Looking for a last minute graduation present? How about crushing debt?
Student loan debt keeps climbing, keeps younger buyers from actually buying
All over the country this weekend parents will wonder which button you push to make the camera work, grandparents will beam with pride and probably brag too, while kids will try to figure out just how to keep that pointy hat from falling off of their heads.
It’s graduation weekend at many colleges across the nation. It’s a time of celebration and joy. But the real world is about to smack many of these graduates square in the face.
That’s because they’ll soon realize the impact of their student loans and just how hard it’s about to be to make their monthly loan payments, pay for their daily lives and if there’s any money left, save some of it for their future.
More and more, students have to take out loans to pay for their education. According to the newly released Federal Reserve Bank of New York’s Household Debt and Credit Report, student loan debt rose $31 billion from the fourth quarter of 2013 to the first quarter of 2014.

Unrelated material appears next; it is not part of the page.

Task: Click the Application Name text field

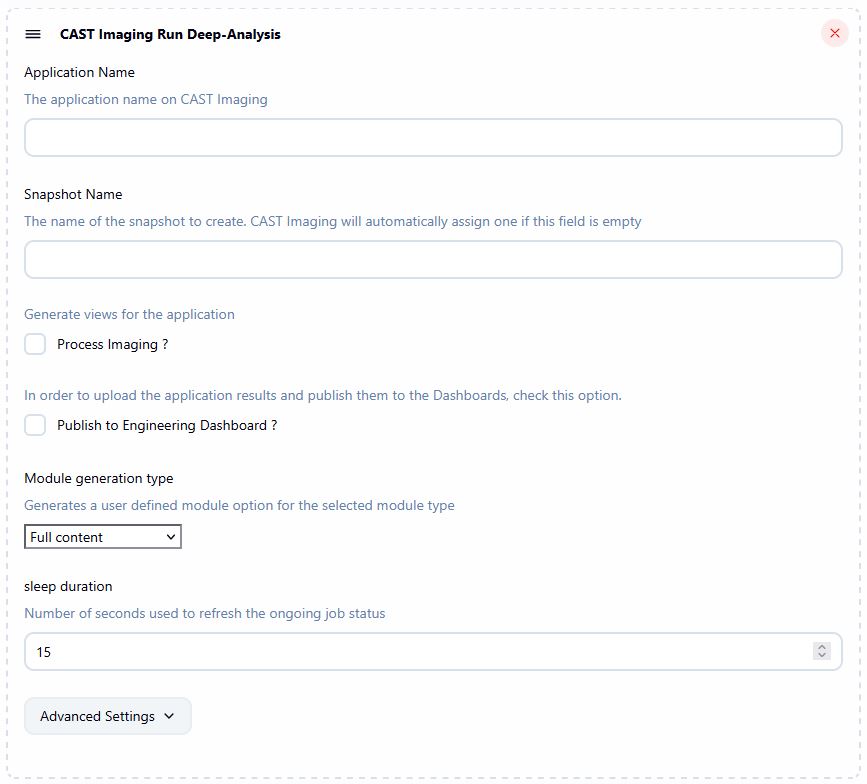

Students now have $125 billion more in loan debt than they did in the first quarter of last year. The total student loan debt has risen from $241 billion in 2003 to $1.11 trillion. That’s trillion, with a T. It’s an increase of nearly 362%.
According to the Fed data, student loan debt has grown in every single quarter since 2003. Take a look at the chart below. That’s a bit of a disturbing trend, don’t you think?
All of that mounting debt is keeping younger buyers out of the market too. Just what the industry needs now, right?
Over the last ten years, the percentage of 30-year-olds with a home loan has decreased by roughly 10%. The graph below shows the declining rate of 30-year-olds with a home loan.
According to analysts with the New York Fed, 30-year-olds with and without debt are continuing to retreat for the housing market. Here’s what the Fed analysts wrote this week:
Prior to the most recent recession, homeownership rates were substantially higher for 30-year-olds with a history of student debt than for those without. This pre-recession pattern is typically explained by the fact that student debt holders have higher levels of education on average, and hence, higher income potential. Simply put, these more educated, often higher-earning, consumers were more likely to buy homes by the age of 30.
However, the recession brought a sudden reversal in this relationship. As house prices fell, homeownership rates declined for all types of borrowers, and declined most for those 30-year-olds with histories of student loan debt.
Did student borrowers regain their homeownership advantage in the course of the broader recovery? They did not. Surprisingly, student loan holders were still less likely to invest in houses than non-holders in 2013, despite the marked improvements in the aggregate housing market.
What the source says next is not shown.